How to sync nodes and distribute crawled data? #29

il3ven · 2023-05-16T18:58:01Z

il3ven
May 16, 2023
Maintainer

This is one of the most difficult problem I have been facing with respect to neume. In the version 1 of neume we dumped our crawled data as JSON. A consumer of neume had to read through the complete dump and check for insertions/updates. This was inefficient and not scalable. In version 2 we implemented a functionality to ask neume for what's new. Dumps were no longer required. Since we could ask for what's new, consumption and syncing between two nodes was also easy. The other node just had to ask for what's new. Now that we are integrating the lens protocol and making the crawler more generic. Asking for what's new is no longer trivial.

How do we ask for what's new in version 2?

We maintain a log, mapping block numbers to IDs that have been changed in that block number.

5000-id1
5000-id2
5001-id1

Here, id1 and id2 was inserted at block number 5000 and id1 was updated at block number 5001.

Our database stores the complete history. Therefore, we can ask it for id1 at block number 5000 and it will return the value corresponding to id1 without the update at block 5001.
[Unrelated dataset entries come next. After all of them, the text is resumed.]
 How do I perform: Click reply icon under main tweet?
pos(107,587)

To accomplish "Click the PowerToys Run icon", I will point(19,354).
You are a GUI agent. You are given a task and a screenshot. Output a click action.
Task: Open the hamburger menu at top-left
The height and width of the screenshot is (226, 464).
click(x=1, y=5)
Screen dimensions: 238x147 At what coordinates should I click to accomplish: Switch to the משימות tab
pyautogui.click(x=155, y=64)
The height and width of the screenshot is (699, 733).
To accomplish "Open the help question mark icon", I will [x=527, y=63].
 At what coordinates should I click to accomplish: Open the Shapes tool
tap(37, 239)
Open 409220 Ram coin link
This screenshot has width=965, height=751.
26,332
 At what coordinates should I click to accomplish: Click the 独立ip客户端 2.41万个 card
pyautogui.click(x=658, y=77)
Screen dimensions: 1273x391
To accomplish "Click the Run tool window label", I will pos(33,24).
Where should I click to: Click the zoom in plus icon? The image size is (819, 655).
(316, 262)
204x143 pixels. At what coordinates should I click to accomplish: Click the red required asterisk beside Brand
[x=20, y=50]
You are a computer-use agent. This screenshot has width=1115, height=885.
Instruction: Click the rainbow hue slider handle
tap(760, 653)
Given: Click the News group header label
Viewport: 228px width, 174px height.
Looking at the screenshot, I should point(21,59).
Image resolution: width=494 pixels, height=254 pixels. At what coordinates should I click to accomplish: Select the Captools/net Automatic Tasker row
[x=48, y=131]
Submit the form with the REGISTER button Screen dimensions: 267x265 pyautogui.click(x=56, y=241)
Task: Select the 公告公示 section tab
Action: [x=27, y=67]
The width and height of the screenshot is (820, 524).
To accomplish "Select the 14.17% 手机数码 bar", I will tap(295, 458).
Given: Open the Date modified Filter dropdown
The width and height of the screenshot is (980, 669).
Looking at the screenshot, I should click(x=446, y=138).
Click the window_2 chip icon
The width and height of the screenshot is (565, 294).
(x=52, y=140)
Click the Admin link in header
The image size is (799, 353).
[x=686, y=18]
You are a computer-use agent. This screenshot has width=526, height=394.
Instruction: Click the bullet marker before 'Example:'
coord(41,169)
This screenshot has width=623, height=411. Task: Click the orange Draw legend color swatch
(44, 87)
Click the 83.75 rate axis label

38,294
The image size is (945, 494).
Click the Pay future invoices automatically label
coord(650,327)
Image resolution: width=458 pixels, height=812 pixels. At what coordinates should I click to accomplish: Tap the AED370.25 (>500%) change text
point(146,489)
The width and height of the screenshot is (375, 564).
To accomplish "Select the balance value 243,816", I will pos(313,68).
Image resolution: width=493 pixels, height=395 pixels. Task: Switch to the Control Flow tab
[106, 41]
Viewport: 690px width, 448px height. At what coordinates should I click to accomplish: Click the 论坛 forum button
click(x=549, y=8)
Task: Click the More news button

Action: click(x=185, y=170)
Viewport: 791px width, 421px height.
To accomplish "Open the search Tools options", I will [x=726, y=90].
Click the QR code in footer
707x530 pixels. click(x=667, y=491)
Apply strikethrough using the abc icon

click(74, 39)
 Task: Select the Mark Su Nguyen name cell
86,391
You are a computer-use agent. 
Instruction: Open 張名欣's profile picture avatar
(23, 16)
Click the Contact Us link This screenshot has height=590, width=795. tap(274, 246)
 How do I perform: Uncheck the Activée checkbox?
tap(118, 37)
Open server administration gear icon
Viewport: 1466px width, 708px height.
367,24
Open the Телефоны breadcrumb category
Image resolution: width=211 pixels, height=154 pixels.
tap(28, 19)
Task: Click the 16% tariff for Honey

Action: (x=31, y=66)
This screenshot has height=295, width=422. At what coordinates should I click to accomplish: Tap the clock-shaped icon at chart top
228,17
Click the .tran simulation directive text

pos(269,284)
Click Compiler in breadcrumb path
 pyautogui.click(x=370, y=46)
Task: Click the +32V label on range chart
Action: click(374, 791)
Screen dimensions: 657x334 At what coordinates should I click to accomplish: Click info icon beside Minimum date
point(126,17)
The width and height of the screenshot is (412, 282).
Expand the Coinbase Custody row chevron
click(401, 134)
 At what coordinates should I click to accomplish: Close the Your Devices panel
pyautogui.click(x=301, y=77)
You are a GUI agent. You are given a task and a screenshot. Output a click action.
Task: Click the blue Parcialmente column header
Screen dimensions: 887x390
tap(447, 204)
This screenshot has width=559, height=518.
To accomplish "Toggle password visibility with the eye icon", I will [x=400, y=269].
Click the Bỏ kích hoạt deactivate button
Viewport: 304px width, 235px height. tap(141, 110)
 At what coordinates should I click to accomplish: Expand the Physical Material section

A consumer of neume can ask for changes since block 5000 assuming it has already consumed changes till 5000. The consumer will get the above list of id1 and id2. The consumer will then ask for the value corresponding to id1 at 5000, apply that value to its database, ask for id2 at 5000, then again id1 at 5001 and apply all these values.

Challenges

Suppose the consumer or the other node started syncing from block 0. It kept asking for what's new till block number x and is now synced upto block x. It will now ask for what new since block x but what if there has been a change before block x. The consumer won't be able to know about that.

The above mentioned scenario doesn't occur with the version 2 of our crawler. However, it can happen now because we are planning to provide wallet addresses to crawl as an input to the crawler. So, if the crawler starts with a list of addresses, crawls till block x, updates the list of addresses, restarts the crawl from 0 and crawls till x. In such a scenario there will now be new changes that happened before x and the consumer which is asking for what's new since x will not be able to get them.

Potential Solutions

To solve for the above mentioned scenario we need some kind of mechanism that will check the data available with the consumer and my node and then calculate a diff. This is essentially set reconciliation.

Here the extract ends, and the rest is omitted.